1. There’s a moment at the end of Ad Astra in which it will become crystal clear whether or not this is the type of movie for you, and I am sorry to report that it will require you investing about 100 minutes to get there. There is a man who has traveled an unfathomable distance, a journey that has cost years and billions of dollars and actual human life, ostensibly to save the world. But once he has reached his destination, after all that toil and strife, the actual purpose of his voyage turns out to be perfunctory—besides the point. It’s just a story about him and his daddy. There are people in this world who will happily toss aside all the plot mechanics and astrophysics and space walkin’ and dive fully into the decades of emotional and family dynamics crescendoing at the end of the universe. There are others who will wonder why in the world we just distanced $2.7 billion for a guy to finally have a beer with his dad. Where you sit on this spectrum will largely determine whether Ad Astra is for you, and I suspect the answer ultimately says more about you than it does the film.
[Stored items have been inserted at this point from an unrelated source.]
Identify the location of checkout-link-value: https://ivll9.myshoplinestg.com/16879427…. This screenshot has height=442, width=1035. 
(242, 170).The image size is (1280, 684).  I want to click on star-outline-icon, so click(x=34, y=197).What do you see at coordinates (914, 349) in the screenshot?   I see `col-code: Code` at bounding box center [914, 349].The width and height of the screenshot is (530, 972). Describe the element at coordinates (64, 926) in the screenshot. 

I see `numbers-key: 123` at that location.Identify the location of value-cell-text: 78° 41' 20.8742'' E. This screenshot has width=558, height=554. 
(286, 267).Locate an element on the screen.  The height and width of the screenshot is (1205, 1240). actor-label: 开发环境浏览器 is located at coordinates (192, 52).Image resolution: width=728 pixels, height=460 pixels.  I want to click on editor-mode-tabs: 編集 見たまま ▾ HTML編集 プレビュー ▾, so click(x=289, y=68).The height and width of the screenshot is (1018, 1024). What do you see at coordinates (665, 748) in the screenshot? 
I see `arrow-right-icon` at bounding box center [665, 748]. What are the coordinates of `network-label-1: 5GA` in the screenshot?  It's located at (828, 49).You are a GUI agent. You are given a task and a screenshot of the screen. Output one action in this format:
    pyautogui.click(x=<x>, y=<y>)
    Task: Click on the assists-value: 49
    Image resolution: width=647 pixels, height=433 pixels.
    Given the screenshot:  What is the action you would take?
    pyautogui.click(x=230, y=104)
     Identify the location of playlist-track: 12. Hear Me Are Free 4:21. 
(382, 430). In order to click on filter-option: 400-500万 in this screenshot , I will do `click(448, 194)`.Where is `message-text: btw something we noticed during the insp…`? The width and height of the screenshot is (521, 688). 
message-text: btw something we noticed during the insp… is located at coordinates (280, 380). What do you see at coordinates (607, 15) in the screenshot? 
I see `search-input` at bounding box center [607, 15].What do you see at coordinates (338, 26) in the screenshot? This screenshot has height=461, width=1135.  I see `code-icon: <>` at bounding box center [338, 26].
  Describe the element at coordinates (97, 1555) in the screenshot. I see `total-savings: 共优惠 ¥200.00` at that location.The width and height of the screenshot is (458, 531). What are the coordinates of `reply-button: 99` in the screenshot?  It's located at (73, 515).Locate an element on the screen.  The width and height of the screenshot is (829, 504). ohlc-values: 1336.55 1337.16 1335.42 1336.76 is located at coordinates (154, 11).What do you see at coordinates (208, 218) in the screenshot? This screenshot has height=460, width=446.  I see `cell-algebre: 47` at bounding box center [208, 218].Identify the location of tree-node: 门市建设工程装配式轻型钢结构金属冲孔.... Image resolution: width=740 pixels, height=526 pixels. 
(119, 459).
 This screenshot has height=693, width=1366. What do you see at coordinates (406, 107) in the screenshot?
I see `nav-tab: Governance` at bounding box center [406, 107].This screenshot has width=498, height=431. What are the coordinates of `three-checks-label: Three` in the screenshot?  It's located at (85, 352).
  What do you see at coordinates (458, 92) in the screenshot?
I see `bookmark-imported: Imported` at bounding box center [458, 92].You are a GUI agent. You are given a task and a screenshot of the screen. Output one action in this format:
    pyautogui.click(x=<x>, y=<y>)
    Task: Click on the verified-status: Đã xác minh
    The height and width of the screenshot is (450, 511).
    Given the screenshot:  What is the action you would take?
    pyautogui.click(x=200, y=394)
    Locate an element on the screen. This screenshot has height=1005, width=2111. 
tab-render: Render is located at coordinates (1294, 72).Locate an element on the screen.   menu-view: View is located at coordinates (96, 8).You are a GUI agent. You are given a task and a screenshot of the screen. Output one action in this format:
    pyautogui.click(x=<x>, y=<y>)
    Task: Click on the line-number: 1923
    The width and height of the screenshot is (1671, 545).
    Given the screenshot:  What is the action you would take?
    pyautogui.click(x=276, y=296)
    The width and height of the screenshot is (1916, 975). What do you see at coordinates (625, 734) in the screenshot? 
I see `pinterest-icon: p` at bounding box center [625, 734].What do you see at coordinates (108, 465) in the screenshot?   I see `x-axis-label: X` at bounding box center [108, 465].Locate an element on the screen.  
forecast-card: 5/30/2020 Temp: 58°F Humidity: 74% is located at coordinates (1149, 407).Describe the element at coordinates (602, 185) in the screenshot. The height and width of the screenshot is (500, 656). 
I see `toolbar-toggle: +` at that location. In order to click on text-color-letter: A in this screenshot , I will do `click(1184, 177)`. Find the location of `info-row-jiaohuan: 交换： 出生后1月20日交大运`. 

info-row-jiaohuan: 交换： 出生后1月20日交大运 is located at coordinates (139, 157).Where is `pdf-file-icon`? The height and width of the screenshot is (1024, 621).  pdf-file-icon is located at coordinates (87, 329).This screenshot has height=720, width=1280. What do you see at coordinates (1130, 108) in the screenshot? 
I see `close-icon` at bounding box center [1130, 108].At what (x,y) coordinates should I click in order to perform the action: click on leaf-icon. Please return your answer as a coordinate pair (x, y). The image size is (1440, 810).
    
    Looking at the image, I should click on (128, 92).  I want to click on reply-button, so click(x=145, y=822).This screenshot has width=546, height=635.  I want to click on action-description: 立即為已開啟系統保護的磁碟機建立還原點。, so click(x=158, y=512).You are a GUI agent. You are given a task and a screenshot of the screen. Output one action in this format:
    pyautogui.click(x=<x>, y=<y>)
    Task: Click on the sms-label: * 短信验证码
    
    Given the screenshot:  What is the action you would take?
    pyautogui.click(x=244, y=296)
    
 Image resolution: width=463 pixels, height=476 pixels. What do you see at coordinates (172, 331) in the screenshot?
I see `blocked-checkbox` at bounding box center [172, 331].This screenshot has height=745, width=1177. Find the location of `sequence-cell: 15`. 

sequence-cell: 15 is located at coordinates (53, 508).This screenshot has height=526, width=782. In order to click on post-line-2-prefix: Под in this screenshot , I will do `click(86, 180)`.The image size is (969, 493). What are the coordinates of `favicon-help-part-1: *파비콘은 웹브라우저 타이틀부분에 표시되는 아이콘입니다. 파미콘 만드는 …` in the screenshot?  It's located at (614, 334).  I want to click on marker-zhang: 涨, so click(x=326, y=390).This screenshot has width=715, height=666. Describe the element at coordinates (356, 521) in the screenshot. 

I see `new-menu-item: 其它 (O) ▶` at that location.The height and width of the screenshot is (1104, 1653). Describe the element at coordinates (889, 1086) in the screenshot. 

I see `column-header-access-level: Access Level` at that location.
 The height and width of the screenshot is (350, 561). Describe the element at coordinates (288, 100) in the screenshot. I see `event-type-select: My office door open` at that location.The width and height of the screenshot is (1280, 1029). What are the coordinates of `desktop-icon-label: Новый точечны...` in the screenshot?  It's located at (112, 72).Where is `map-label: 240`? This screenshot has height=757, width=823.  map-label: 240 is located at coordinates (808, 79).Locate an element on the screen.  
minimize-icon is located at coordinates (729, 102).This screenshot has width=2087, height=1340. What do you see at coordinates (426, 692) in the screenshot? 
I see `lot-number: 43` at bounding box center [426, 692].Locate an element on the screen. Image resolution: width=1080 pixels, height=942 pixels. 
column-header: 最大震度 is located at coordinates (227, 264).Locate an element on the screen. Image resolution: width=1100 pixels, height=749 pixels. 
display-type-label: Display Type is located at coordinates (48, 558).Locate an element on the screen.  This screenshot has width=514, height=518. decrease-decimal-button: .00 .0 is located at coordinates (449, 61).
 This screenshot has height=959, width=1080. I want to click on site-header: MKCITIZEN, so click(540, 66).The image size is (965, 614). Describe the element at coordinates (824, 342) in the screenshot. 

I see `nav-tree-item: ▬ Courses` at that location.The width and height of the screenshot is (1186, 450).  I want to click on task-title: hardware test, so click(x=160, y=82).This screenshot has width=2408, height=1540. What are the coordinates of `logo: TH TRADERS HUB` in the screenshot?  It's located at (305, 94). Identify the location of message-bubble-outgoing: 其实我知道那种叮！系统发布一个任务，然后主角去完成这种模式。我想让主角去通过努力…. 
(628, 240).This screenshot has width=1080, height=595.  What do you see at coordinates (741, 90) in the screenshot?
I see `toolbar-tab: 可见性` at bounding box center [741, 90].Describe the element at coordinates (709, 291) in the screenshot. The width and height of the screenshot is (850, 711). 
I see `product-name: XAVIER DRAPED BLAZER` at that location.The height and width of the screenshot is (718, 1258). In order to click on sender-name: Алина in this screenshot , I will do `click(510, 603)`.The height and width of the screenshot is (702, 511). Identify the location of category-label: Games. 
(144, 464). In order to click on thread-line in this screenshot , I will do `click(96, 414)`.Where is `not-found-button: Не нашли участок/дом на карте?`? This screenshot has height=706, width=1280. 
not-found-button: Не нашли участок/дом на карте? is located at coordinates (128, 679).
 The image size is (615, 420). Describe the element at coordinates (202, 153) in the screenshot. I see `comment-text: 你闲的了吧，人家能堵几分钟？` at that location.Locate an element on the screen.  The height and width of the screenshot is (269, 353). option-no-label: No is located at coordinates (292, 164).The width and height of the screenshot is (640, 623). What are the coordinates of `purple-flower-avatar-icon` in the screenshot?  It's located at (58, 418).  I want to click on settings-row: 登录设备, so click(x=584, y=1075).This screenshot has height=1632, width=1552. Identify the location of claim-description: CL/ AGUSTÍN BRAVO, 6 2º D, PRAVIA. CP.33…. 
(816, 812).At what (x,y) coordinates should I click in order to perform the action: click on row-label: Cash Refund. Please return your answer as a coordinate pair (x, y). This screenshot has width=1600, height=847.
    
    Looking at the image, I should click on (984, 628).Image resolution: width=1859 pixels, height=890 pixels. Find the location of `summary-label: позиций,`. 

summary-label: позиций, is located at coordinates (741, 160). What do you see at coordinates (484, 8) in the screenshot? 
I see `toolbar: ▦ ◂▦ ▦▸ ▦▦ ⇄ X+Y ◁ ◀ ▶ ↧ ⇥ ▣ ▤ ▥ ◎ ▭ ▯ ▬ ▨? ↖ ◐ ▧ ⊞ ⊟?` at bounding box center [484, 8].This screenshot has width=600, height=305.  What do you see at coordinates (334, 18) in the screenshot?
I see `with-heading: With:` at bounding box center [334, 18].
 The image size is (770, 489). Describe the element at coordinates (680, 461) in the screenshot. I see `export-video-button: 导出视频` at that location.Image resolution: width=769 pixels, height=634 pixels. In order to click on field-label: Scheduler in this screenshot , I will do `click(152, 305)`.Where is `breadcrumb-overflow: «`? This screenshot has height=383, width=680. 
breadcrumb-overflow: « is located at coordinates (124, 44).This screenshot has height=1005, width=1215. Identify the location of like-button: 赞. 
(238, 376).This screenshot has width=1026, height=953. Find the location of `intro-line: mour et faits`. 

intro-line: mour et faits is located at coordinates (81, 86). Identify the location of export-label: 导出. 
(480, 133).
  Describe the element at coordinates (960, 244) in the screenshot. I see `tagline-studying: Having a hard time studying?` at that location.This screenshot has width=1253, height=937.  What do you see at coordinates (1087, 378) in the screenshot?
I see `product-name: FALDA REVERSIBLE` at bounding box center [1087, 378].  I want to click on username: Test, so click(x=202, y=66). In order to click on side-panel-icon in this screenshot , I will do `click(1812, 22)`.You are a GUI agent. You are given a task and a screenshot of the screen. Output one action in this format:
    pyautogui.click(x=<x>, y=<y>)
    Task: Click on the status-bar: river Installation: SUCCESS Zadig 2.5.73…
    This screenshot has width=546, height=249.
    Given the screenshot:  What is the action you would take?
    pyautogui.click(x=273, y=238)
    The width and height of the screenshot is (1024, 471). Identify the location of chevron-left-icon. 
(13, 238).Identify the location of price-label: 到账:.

2. Brad Pitt plays Roy McBride, an astronaut from a “future near to ours,” who, when we meet him, is somehow surviving an explosion from an international space station by using his preternatural ability to control his heartrate and his breathing, remaining calm in the face of mortal peril. The explosion was caused by a series of solar flares that, it’s learned, may be caused by an experiment years before led by Roy’s father, Griffin (Tommy Lee Jones), who was thought to have died but may be alive and in fact may have sabatoged the mission. Government officials, who fear the flares could end up destroying all life on planet Earth, want Roy to send a message to Griffin’s ship, hopefully persuading him to halt the flares and come back home. Roy, who hasn’t seen his father since he was a teenager, isn’t sure the mission’s going to work … but he’s haunted by his own demons, demons not entirely disconnected from his father.
3. If I’ve made this sound like an exciting space thriller yarn, know that director James Gray is in a much more meditative state here: This is more about the mystery of the soul of man than it is about the mystery of the universe, or even about some big spaceship fights. The universe is the backdrop to the story of a man and his thrwarted issues with his father, and his inability to connect with anyone else in the world because of it. Like many of Gray’s films, Ad Astra is about the depths a man can find within himself, and how far down he can climb in them and hide. Pitt wouldn’t seem like the ideal actor for a part like that—charisma drips off him so effortlessly that it leaves a trail behind him wherever he goes—but he’s impressive at playing a man who doesn’t understand himself but suspect the answer to the riddle that has vexed him his whole life must be in this man who gave him life but whom he never really knew. There’s a reserve here that Pitt draws on that works well for him; it’s a serious performance, but it never feels showy. This is a man who is searching for something, knowing full well he probably won’t find it.